Seeking a licensing and development partner to scale the new cell architecture into manufacturing for transport and mobile energy storage markets.
Vanadium redox flow batteries (VRFBs) are well suited for stationary energy storage, but their conventional cell architecture presents limitations for transport applications such as electric vehicles, rail, marine, and aviation. A standard VRFB cell consists of a stack of bipolar plates, end plates, gaskets, insulators, and current collectors that must all be precisely compressed
together. This design is inherently bulky and heavy. Metal bipolar plates require corrosion-resistant coatings to survive acidic vanadium electrolyte. Composite plates are often porous, brittle, and expensive to manufacture. The result is a mechanically complex cell that is prone to leakage and poorly suited for any application where weight and volume matter.
Researchers at Missouri University of Science and Technology have developed a new VRFB cell architecture that eliminates end plates, gaskets, and insulators entirely. This is achieved by embedding the electrodes and flow channels within a recess machined into a rigid, non-porous thermoplastic housing such as PVC. The two housing halves clamp around the membrane and are joined with simple mechanical fasteners.
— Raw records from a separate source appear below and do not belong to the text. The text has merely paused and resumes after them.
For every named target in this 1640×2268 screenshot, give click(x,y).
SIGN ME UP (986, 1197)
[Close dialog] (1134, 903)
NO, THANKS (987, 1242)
Unlike traditional designs that rely on multiple separate components, the housing itself provides the compression
force, electrolyte containment, and electrical isolation all in one. In head-to-head lab testing against a traditional VRFB design built to the same external dimensions, the new cell demonstrated clear advantages across the board. It weighed roughly 30 percent less and cost about 17 percent less to build on non-shared components. It also exhibited lower internal resistance and delivered higher peak power, all while showing no electrolyte leakage.
The new cell architecture cuts parts count, weight, cost, and assembly time while improving electrical performance and reliability. Fewer components mean fewer failure points, faster manufacturing, and a form factor compact enough to bring flow battery economics into transport systems. The design is compatible with standard thermoplastics and existing vanadium electrolyte chemistry, so partners can adopt it without retooling upstream supply chains.
Validated at lab scale with single-cell prototypes benchmarked against a traditional VRFB control cell.